━━ Texte fourni

Garantir une IA responsable et dénuée de biais 

Comme ailleurs dans le monde, le prochain défi qui s’annonce est de taille : parvenir à garantir l’éthique et la responsabilité de l’IA. Première étape, réussir à se mettre d’accord sur ce que l’on entend par IA responsable, souligne Marc Banoub.

Vient ensuite la nécessité de se prémunir des risques liés à cette nouvelle technologie en matière notamment de protection des données. En effet, celles-ci sont stockées, dans leur grande majorité, hors du continent. L’Afrique et le Moyen-Orient pâtissent par ailleurs de biais algorithmiques du fait que l’essentiel des données provient d’Europe et des États-Unis. Or, selon un rapport de l'Unesco, seuls 9 des 32 pays africains affirment disposer d’un cadre juridique pour la protection contre les biais et le caractère discriminatoire des algorithmes.

« Nous espérons faire partie de ceux qui réussiront à mettre ce sujet sur la table, en partenariat avec des géants qui sont à la pointe comme Meta et OpenAI, pour en devenir les pionniers », conclut Marc Banoub qui prédit une émergence du sujet d’ici 5 à 10 ans. Le temps, dit-il, que le positionnement des gouvernements sur la réglementation et l’éthique « mûrisse ».

Un développement encore très hétérogène

Si la révolution de l’IA est bien en cours, elle n’adopte pas le même rythme dans tous les États. Certains font déjà figure de précurseurs, à l’instar de l’Égypte, du Nigeria et de l’Afrique du Sud, véritables hubs technologiques particulièrement dynamiques dans le domaine de l’innovation. Se trouvent également en tête la Tunisie et l’île Maurice, seuls pays en Afrique à avoir publié une stratégie d’IA. Au Moyen-Orient, ce sont les Émirats Arabes Unis qui se placent en pole position, d’après l’index AI readiness d’Oxford insight. Le pays, qui souhaite diversifier son économie, très dépendante du pétrole, se classe en 18e position au niveau mondial. De quoi offrir de l’espoir à ses voisins qui voudraient suivre son modèle.

━━━━
━━ Données fournies

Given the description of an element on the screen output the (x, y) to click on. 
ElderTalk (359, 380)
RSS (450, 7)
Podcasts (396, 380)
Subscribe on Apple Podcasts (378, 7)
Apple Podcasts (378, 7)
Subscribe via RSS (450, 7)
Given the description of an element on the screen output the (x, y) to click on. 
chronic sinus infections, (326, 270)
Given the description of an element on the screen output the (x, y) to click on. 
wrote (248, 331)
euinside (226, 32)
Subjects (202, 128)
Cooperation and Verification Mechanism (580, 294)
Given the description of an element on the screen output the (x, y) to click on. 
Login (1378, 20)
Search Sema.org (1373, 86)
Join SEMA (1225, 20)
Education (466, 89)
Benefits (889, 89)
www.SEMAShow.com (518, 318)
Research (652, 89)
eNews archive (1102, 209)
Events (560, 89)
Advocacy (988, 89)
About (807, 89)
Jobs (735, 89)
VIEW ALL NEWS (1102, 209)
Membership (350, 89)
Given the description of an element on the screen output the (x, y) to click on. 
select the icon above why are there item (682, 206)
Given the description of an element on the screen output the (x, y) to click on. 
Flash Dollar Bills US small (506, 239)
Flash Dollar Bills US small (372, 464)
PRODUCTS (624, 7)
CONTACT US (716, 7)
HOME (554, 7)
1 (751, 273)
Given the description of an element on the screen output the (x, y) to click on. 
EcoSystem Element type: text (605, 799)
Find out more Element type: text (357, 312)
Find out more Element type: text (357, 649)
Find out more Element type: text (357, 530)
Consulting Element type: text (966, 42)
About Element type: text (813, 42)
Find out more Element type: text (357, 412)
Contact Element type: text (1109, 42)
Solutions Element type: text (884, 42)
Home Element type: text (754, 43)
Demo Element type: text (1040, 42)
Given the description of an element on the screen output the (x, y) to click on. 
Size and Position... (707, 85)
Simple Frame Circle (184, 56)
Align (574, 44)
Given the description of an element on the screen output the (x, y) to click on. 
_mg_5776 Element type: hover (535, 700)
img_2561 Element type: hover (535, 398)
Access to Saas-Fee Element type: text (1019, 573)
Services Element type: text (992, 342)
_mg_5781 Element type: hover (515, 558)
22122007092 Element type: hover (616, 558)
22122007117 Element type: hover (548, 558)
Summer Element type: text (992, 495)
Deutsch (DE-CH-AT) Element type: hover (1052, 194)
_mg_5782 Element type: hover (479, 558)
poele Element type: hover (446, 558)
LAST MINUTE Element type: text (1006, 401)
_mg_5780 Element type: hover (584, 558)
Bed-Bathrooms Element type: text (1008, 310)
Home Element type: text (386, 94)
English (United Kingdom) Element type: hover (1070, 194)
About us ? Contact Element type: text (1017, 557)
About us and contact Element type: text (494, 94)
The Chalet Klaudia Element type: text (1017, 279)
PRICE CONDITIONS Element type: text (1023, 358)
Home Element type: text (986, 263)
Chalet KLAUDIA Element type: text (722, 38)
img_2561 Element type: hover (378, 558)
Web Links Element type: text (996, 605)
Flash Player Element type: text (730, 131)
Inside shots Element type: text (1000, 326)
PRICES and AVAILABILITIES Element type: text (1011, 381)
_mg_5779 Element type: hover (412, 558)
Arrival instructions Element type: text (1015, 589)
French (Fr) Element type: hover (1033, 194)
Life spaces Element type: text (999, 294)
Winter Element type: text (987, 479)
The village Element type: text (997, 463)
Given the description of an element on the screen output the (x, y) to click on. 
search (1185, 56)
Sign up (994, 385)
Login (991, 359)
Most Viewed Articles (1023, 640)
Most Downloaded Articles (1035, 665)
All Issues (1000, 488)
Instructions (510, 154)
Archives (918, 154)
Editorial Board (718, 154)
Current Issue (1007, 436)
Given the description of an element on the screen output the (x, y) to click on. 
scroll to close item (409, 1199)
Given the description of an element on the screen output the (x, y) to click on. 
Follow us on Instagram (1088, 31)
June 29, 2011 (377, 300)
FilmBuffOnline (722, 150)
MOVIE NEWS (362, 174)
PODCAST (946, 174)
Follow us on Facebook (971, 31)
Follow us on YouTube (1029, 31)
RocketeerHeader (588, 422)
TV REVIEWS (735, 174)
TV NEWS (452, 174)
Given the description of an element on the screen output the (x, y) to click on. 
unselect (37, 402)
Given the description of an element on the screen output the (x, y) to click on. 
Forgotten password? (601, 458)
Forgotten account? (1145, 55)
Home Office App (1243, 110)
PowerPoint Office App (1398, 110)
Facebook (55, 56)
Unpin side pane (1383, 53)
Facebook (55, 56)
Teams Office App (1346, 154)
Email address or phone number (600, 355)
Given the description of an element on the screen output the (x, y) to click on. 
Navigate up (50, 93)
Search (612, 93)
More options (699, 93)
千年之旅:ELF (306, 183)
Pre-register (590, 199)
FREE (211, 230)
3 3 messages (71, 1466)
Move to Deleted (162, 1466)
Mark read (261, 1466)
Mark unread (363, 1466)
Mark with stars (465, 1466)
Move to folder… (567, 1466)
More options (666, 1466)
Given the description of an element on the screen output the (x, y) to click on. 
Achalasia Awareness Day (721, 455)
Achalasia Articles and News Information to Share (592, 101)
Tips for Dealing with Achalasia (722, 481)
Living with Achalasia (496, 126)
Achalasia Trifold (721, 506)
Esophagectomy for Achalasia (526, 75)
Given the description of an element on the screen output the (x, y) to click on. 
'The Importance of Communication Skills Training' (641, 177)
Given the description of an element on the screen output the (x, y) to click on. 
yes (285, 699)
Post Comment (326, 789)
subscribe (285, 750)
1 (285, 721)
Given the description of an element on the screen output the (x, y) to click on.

━━━━

» **Consigne**
Restituez intégralement et à l'identique le texte sur l'IA responsable en Afrique et au Moyen-Orient. Les lignes constituent un matériau distinct, sans rapport avec le texte.

» **Réponse**
Garantir une IA responsable et dénuée de biais 

Comme ailleurs dans le monde, le prochain défi qui s’annonce est de taille : parvenir à garantir l’éthique et la responsabilité de l’IA. Première étape, réussir à se mettre d’accord sur ce que l’on entend par IA responsable, souligne Marc Banoub.

Vient ensuite la nécessité de se prémunir des risques liés à cette nouvelle technologie en matière notamment de protection des données. En effet, celles-ci sont stockées, dans leur grande majorité, hors du continent. L’Afrique et le Moyen-Orient pâtissent par ailleurs de biais algorithmiques du fait que l’essentiel des données provient d’Europe et des États-Unis. Or, selon un rapport de l'Unesco, seuls 9 des 32 pays africains affirment disposer d’un cadre juridique pour la protection contre les biais et le caractère discriminatoire des algorithmes.

« Nous espérons faire partie de ceux qui réussiront à mettre ce sujet sur la table, en partenariat avec des géants qui sont à la pointe comme Meta et OpenAI, pour en devenir les pionniers », conclut Marc Banoub qui prédit une émergence du sujet d’ici 5 à 10 ans. Le temps, dit-il, que le positionnement des gouvernements sur la réglementation et l’éthique « mûrisse ».

Un développement encore très hétérogène

Si la révolution de l’IA est bien en cours, elle n’adopte pas le même rythme dans tous les États. Certains font déjà figure de précurseurs, à l’instar de l’Égypte, du Nigeria et de l’Afrique du Sud, véritables hubs technologiques particulièrement dynamiques dans le domaine de l’innovation. Se trouvent également en tête la Tunisie et l’île Maurice, seuls pays en Afrique à avoir publié une stratégie d’IA. Au Moyen-Orient, ce sont les Émirats Arabes Unis qui se placent en pole position, d’après l’index AI readiness d’Oxford insight. Le pays, qui souhaite diversifier son économie, très dépendante du pétrole, se classe en 18e position au niveau mondial. De quoi offrir de l’espoir à ses voisins qui voudraient suivre son modèle.